Thursday 8 February 2018

Dirty

For Tyson, or more specifically for his OCD, there is good dirt and there is bad dirt. Times when it’s allowed and when it’s intolerable. His OCD is more based on conforming to a structure than cleanness, but that doesn’t mean it won’t affect him.
Mud on the ground is fine. He can touch it without a worry. Mud on his boots is fine. His boots are there to walk in the mud so he doesn’t. That mud getting onto the carpet is not fine. It’s the exact opposite and something he must fix that immediately.
If Tyson is wearing his everyday clothes and gets coated in mud, Tyson has to go shower. Those clothes have to be washed. As soon as possible. Sooner. Now. It would become an incessant buzzing in the back of his head. He could delay caving to that need to finish whatever he was doing, but he would have to do it and Tyson would be left feeling rattled afterwards.

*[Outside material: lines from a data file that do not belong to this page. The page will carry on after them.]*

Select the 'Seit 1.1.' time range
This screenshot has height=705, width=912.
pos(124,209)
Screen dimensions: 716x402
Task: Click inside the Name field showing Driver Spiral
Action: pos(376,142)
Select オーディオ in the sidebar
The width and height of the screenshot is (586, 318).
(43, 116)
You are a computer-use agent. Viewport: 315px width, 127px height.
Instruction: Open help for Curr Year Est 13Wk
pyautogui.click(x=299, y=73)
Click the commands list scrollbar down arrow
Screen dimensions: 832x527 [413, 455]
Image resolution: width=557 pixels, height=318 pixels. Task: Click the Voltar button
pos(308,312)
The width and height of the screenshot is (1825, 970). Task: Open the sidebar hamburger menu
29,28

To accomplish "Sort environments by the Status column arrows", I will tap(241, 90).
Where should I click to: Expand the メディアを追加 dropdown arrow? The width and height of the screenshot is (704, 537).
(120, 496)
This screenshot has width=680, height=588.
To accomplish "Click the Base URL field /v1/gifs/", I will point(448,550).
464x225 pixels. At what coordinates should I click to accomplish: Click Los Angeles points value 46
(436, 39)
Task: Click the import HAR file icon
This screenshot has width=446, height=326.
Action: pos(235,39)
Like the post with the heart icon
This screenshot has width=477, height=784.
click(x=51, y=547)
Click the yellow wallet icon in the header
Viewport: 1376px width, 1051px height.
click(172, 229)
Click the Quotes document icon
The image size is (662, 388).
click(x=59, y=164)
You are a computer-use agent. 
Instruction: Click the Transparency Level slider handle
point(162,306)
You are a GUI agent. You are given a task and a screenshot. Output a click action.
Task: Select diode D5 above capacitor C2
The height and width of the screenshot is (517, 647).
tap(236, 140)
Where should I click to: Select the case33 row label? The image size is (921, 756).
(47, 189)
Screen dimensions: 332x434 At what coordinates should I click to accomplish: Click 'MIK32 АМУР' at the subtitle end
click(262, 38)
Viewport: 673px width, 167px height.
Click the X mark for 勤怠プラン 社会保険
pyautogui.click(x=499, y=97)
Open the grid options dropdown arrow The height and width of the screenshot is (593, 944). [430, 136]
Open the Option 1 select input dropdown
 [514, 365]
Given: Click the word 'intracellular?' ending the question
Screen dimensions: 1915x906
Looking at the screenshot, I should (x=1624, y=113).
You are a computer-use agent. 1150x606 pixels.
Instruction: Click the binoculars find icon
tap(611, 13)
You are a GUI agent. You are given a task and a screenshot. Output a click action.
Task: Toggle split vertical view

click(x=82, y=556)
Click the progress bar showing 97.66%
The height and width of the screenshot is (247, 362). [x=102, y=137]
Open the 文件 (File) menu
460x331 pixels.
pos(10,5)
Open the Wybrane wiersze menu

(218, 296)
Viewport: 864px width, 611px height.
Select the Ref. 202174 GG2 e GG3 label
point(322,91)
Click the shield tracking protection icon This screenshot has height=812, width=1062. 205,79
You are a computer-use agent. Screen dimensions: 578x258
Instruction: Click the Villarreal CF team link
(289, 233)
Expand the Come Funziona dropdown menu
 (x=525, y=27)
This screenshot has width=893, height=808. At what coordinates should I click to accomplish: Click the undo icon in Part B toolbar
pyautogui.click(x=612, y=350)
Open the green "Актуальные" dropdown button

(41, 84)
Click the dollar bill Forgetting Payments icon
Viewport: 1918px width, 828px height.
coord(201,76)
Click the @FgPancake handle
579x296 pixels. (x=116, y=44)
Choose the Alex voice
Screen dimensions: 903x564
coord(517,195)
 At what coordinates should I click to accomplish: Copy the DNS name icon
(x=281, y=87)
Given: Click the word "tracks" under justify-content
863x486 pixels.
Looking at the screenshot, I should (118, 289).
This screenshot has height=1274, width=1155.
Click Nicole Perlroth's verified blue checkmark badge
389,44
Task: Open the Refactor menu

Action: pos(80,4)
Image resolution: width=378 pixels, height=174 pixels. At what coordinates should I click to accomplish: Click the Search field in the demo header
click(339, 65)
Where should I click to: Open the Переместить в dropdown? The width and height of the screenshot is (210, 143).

If Tyson was wearing the clothes he saves for taking his dogs on hikes and got completely covered in mud, not just over his clothes but also on his face and in his hair, Tyson would sigh, scrub off whatever he could feel on his face, then carry on with his day. No problems.
When wearing those clothes, he is supposed to get messy. It’s fine. The bit in his hair would irk once he realised, but it wouldn’t agitate his OCD in the same way. That was how Tyson got through P.E. at school, his P.E. kit was supposed to get muddy. It was okay. It would be okay. There was nothing to panic about. Nothing had gone wrong.
In this same vein, Tyson has specific clothes to wear when tinkering on his motorbike or other machines. He can get covered in grease and oil, even wiping it off his hands onto his shirt like a regular grease monkey without batting an eye. He’ll want a wash once he’s out of those clothes, but for the duration that Tyson is wearing them, he may as well be wearing armour.